La réalité est que l’armée thaïlandaise a rarement été sous contrôle civil. Ce qui est pire, c’est que les généraux ont plus de pouvoir aujourd’hui qu’ils ne l’ont eu pendant des décennies. Après avoir fait plus de coups d’État que n’importe quelle armée moderne, les points de vue de l’armée thaïlandaise sont encore pris en compte dans tous les calculs politiques. Et alors que son budget a plus que doublé depuis le coup d’État de 2006, les événements d’avril et mai ont montré que sa compétence et son attachement aux valeurs démocratiques sont au ban de l’analyse. Si la Thaïlande souhaite toujours devenir une démocratie, cela doit changer. Dans une démocratie réelle, la plupart des citoyens n’ont aucune idée de qui est le chef de l’armée dans leur pays - et ils sont encore moins confrontés à la possibilité d’un coup d’État et aux quotidiennes menaces du chef de l’armée.
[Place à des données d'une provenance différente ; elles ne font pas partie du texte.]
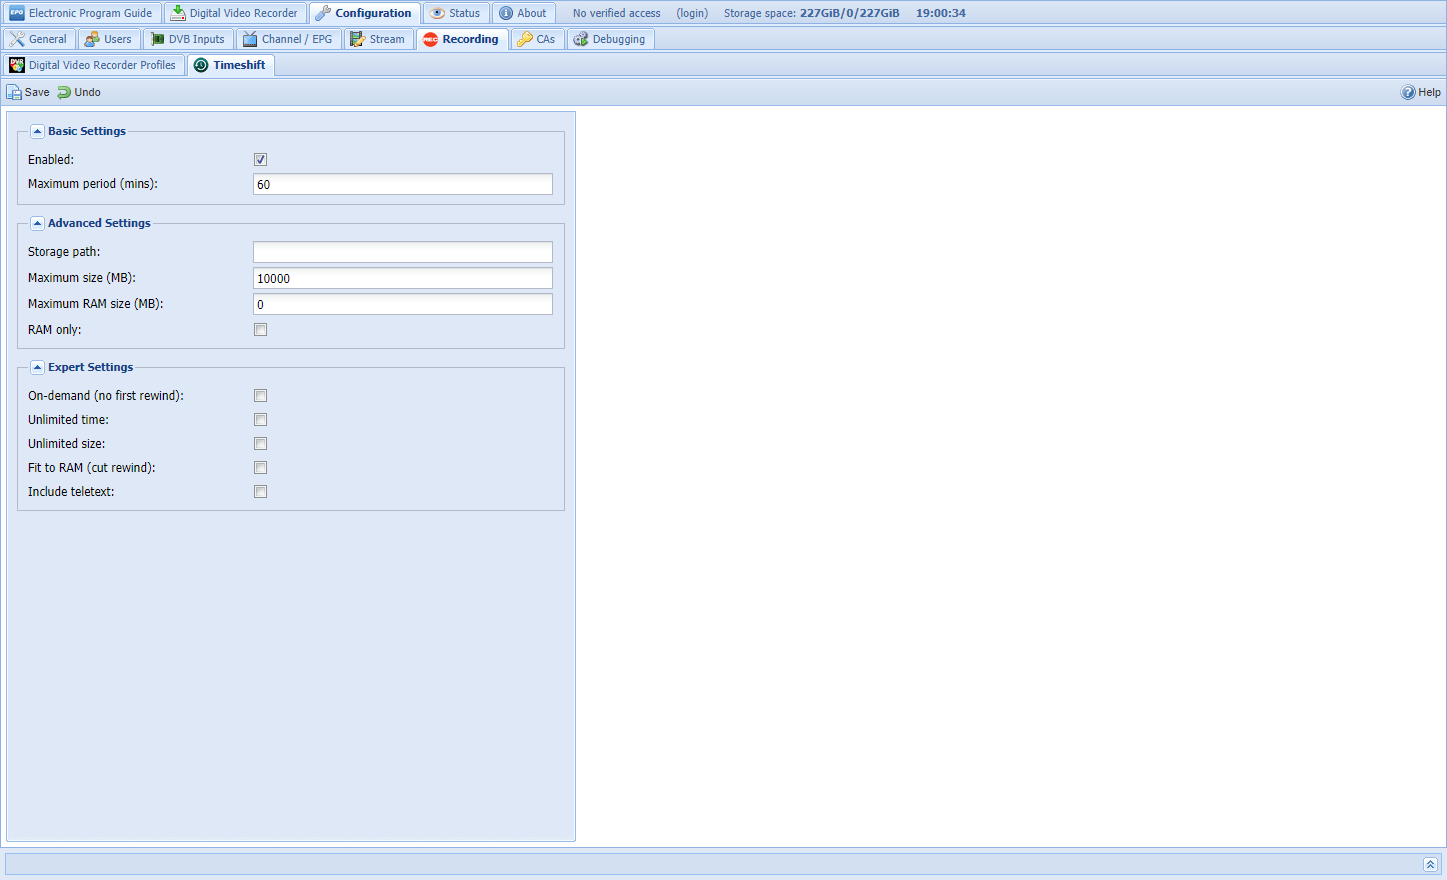Image resolution: width=1447 pixels, height=880 pixels.
Task: Open the CAs key icon tab
Action: pos(536,39)
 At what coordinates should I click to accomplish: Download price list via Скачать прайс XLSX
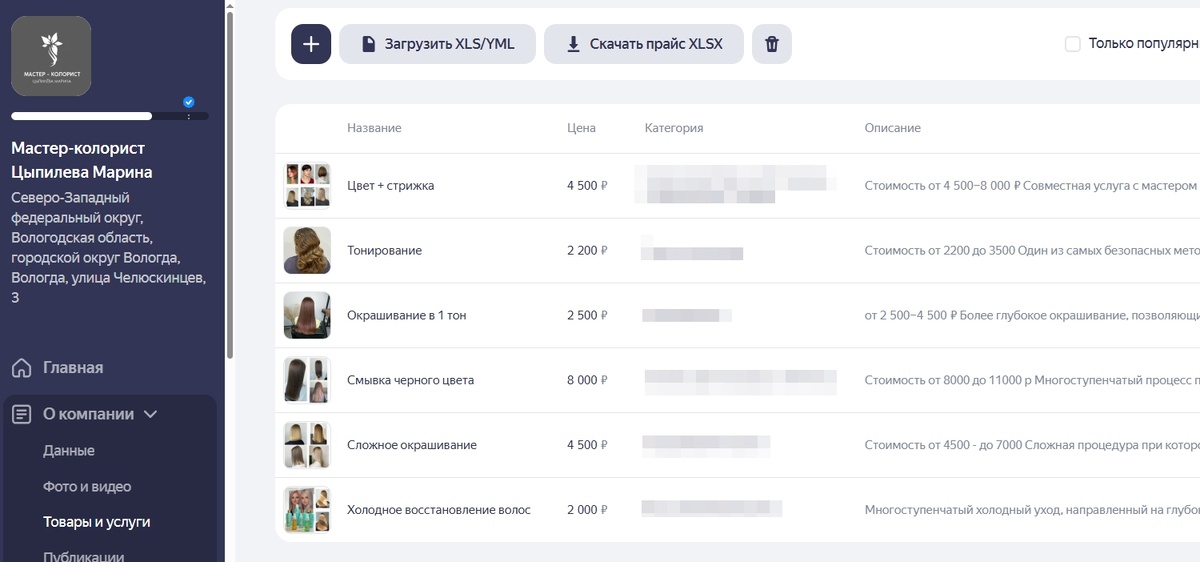click(x=644, y=44)
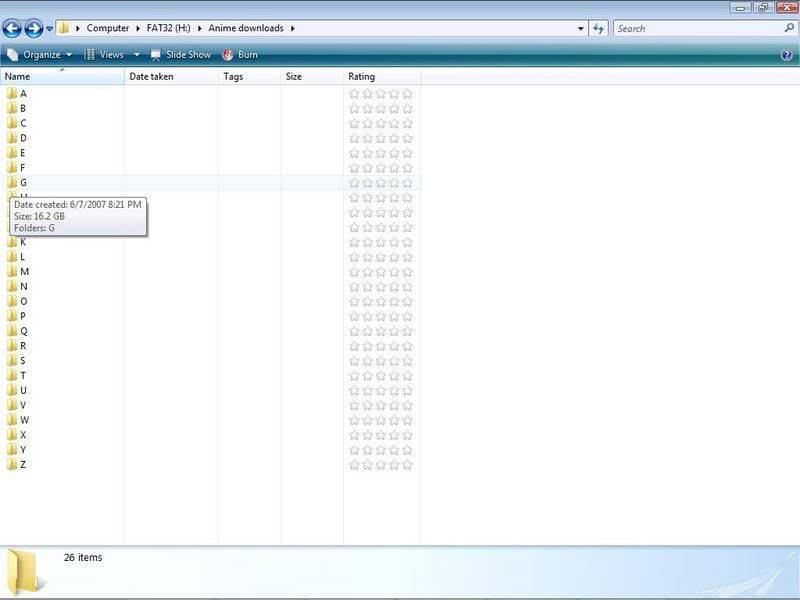800x600 pixels.
Task: Give folder M a three star rating
Action: click(381, 272)
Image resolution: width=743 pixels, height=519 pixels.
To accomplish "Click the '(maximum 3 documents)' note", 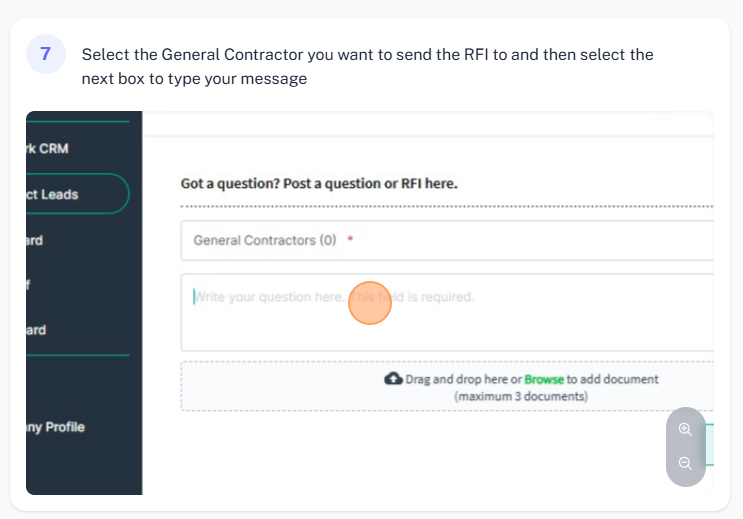I will point(521,396).
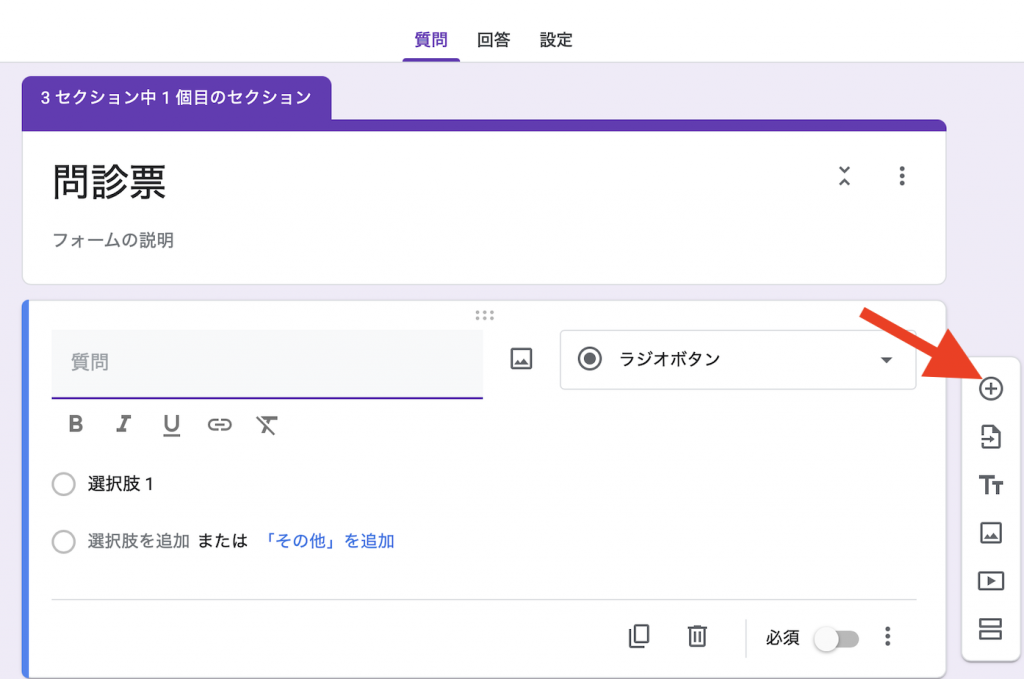Switch to the 回答 tab
1024x679 pixels.
point(493,40)
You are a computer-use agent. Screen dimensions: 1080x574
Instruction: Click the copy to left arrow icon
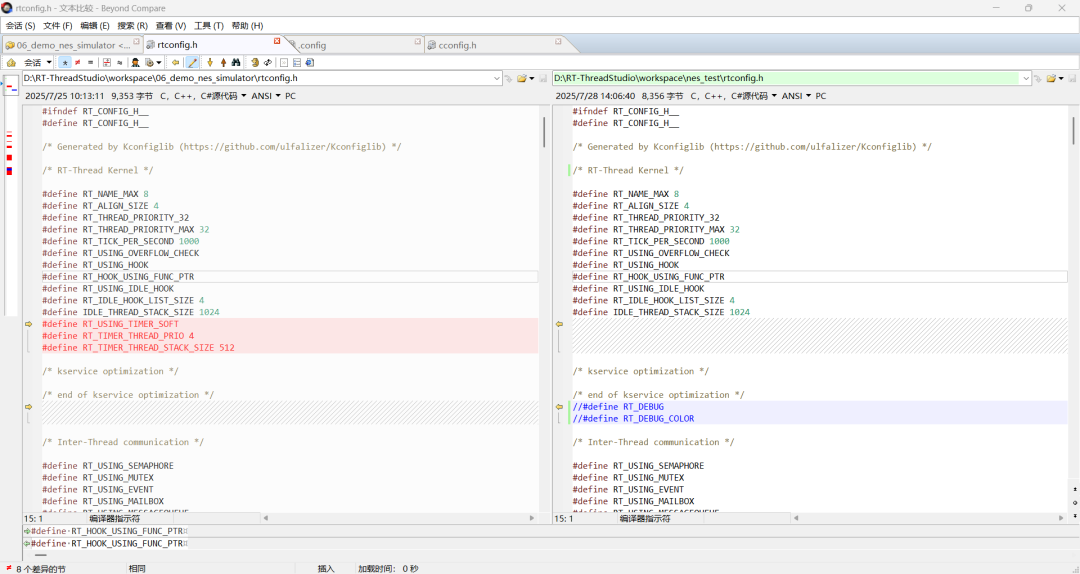(176, 62)

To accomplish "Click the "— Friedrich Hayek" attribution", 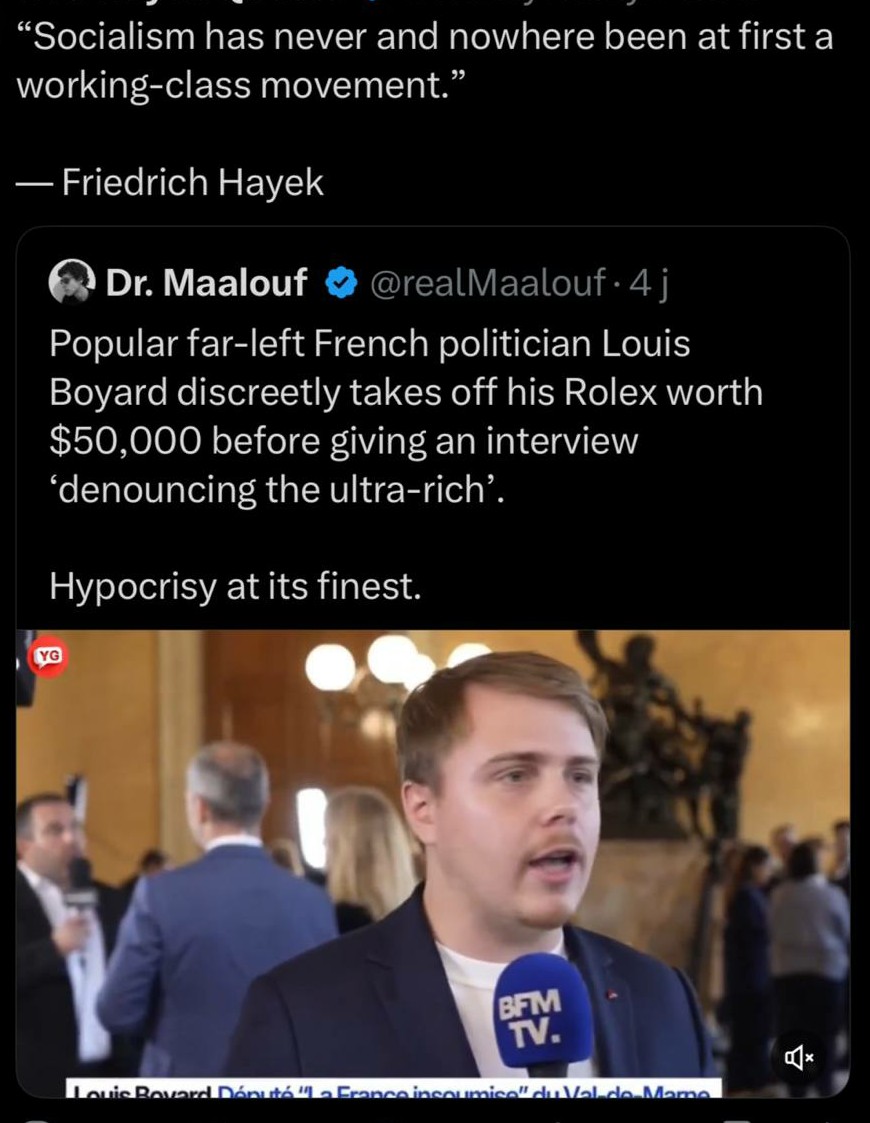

Nous ne sommes certainement pas les premiers à souligner que l’armée thaïlandaise ne fonctionne pas comme instrument de défense extérieure, mais plutôt comme une garde privée qui protège l’établissement de Thaïlande (qui comprend en premier lieu les généraux) face aux aspirations démocratiques du peuple. Cette position confère à l’armée le rôle de veto ultime dans le réseau du pouvoir politique en Thaïlande.
Bien que le Centre ait pris l’habitude de se dépeindre lui-même ainsi que sa domination du système politique comme un produit de la Thainess , son fonctionnement est loin d’être uniquement thaïlandais. En fait, les forces armées thaïlandaises sont génétiquement liés au leadership militaire brutal de pays comme le Brésil, le Chili et l’Argentine durant les années 1970 et au début des années 1980. Dans son livre La militarisation, la démocratie et le développement , Kirk Bowman décrit les dictatures militaires latino- américaines en ces termes :
- premièrement, il y a une longue et durable tradition des forces sécurité en Amérique latine présentant une valeur quasi spirituelle appelant à protéger les citoyens de la Patria [1] à partir des valeurs progressistes pour renforcer les valeurs traditionnelles conservatrices [...] Les militaires latino- américains ont une longue tradition de mise au point interne et de pouvoir autoproclamé souvent consacrée par la Constitution pour passer outre les gouvernements civils, les droits de l’homme, les droits politiques dans le cas ou la « Patria » est perçu comme menacé.
- deuxièmement, l’Amérique latine a été fortement affectée par les actions et les politiques des États-Unis [...], [qui] ont vraiment mis la pression pour que les armées latino-américaine combattent leurs ennemis internes.
- troisièmement, des pays [...] avec des environnements de menaces internes difficiles et des menaces extérieures limitées verront s’affaiblir les institutions civiles ainsi que la capacité de l’État, et une armée tournée vers l’intérieur aura une propension à s’emparer du pouvoir politique.
Autrement dit, l’analyse de Bowman devrait paraître familière aux observateurs de la vie politique thaïlandaise. Tout comme les "« caudillos » des armées d’Amérique latine, l’armée thaïlandaise n’a jamais eu peur de violer les droits de l’homme, de commettre des massacres, de faire des coups d’État militaires quand la démocratie menace l’établissement et les intérêts conservateurs qu’elle incarne. Grâce au soutien américain et aux menaces extérieures limitées, au cours des dernières décennies, l’armée thaïlandaise s’est elle-même totalement engagée à maximiser ses propres moyens et son budget au détriment de la primauté du droit, des institutions civiles, de la capacité de l’État, et des libertés du peuple thaïlandais.
La différence est que tandis que des pays comme l’Argentine, le Brésil et le Chili (sans parler de la Corée du Sud et de Taiwan) ont été sous contrôle civil pendant deux décennies ou plus (le Brésil a récemment élu un ancien guérillero qui a été torturé par l’armée lors de la dictature militaire des années 1970), tandis qu’en Thaïlande, l’armée demeure aussi forte, brutale et continue à se mêler de tout comme avant. En effet, il est de plus en plus difficile d’imaginer l’avenir de la Thaïlande comme une nation démocratique et développée tant qu’une organisation si puissante, si corrompue, et si désireuse de retourner ses armes contre son propre peuple continuera d’exister.
En fin de compte, la dissolution totale des forces armées - suivant l’exemple donné par des pays comme le Costa Rica et, plus récemment, le Panama - peut s’avérer plus facile que de tenter de réformer une institution qui s’obstine à empêcher la Thaïlande de devenir un pays normal.